Sustainable management of coastal resources in jeopardy
KARACHI: Lack of coordination is hampering sustainable management of coastal resources, said speakers at a national stakeholders’ consultation workshop organised by the Mangroves for the Future Programme here.
Thirty participants representing various governments, non-government and academic organisations attended the workshop with the objective of providing input for the preparation of a handbook on coastal areas of Pakistan being prepared under the Mangroves for the Future Programme. The handbook will serve as a quick reference guide containing consolidated information on the coastal resources, policies, laws and the agencies working along the coastal areas of Pakistan.

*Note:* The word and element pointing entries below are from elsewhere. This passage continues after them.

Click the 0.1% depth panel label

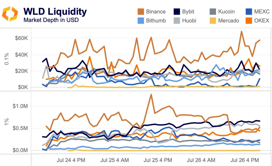tap(7, 59)
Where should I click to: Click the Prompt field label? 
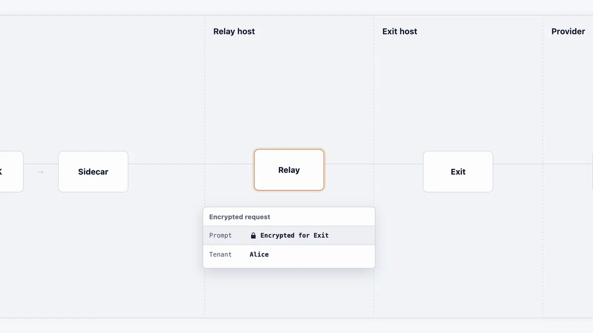[220, 236]
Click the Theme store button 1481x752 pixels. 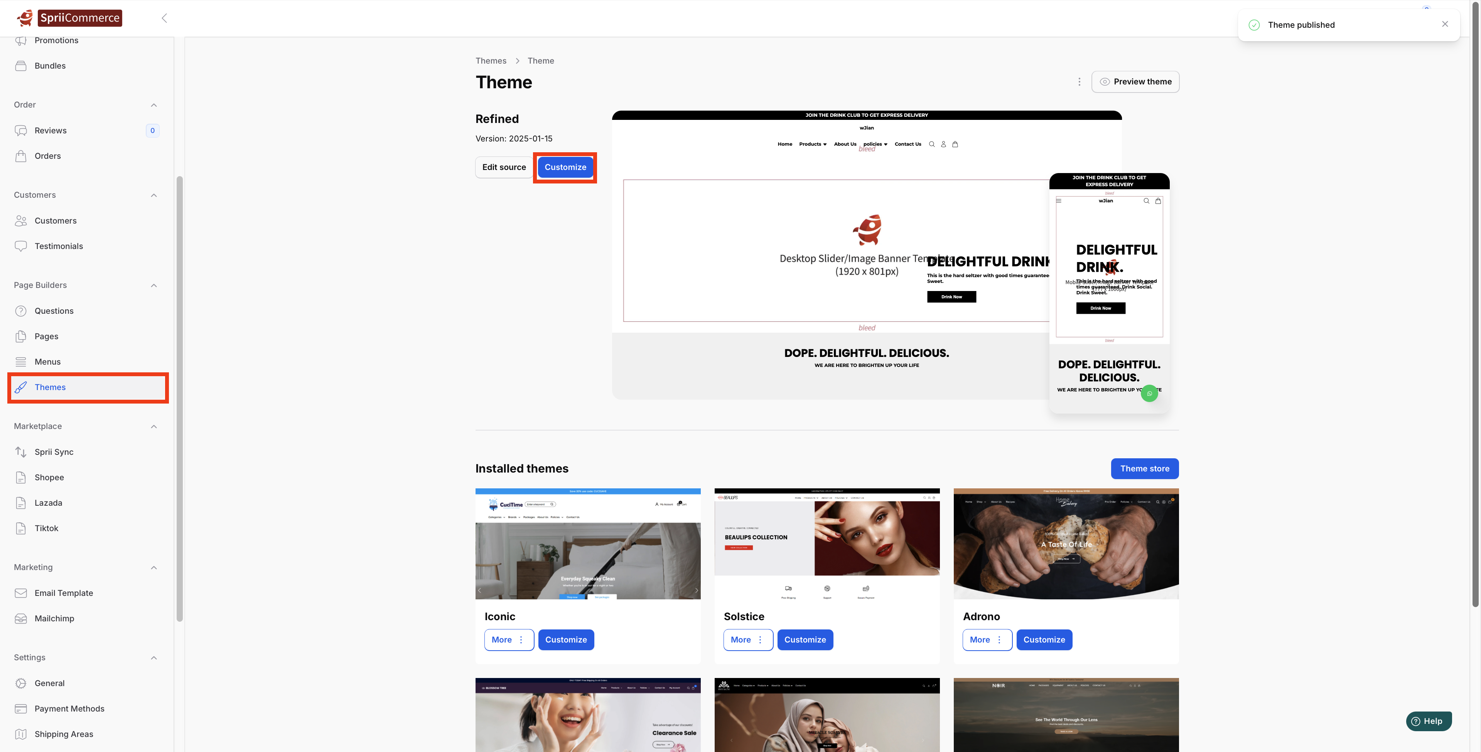1144,468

The coastline of Pakistan stretches over approximately 990 kilometers. The coastline is subject to various pressures due to development activities such as harbouring, dredging, land reclamation, urbanization, unsustainable utilization of coastal resources, and disposal of solid waste and sewage. The coastal ecosystem is also vulnerable to the impact of climate change. There are a number of agencies and institutions involved in the management of coastal resources. However, the lack of inter and intra agencies coordination is one of the key issues hampering sustainable management of coastal resources.
Speaking on the occasion, Shamsul Haq Memon, Advisor Sindh Coastal Development Authority viewed that achieving integrated coastal management is not a simple task and therefore there is a need to learn from the successful regional experiences in this regard. He stressed on the need for consistency and updating of data contained in the draft document.

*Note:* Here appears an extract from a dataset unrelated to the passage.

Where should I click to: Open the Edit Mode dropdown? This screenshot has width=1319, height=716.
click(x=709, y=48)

The other participants including Abdul Rehman Buzdar, Secretary, Fisheries Department of Balochistan, Riaz Ahmed Wagan, Chief Conservator of Forests, Sindh, Mohammad Moazam Khan, Advisor WWF Pakistan, Fayyaz Rasool, Manager Marine Pollution Control Department, Karachi Port Trust Authority, Commodore Muhammad Naseem, Pakistan Navy, Hussain Baux Bhagat, Conservator, Sindh Wildlife Department, Ahmed Nadeem, Director, Balochistan Coastal Development Authority, Zabardast Khan Bangash, Manager IUCN Balochistan Programme Office and representatives from several other government departments, Federation of Pakistan Chambers of Commerce and Industries, civil society organizations and academia also shared their views on relevant aspects of the proposed handbook.
Speaking on the occasion, Mahmood Akhar Cheema, Acting Country Representative, IUCN Pakistan highlighted that the purpose of this consultation was to compile views of the relevant stakeholders and the input from relevant experts will make it an excellent guide book on coastal areas of Pakistan that will cater the needs of coastal different stakeholders and will foster a better coordination among the coastal stakeholders.
Mangroves for the Future (MFF) Programme are a regional initiative operating in nine countries (Bangladesh, India, Indonesia, Maldives, Pakistan, Seychelles, Sri Lanka, Thailand and Vietnam). MFF aims to strengthen the environmental sustainability of coastal development, and to promote the investment in coastal ecosystem management.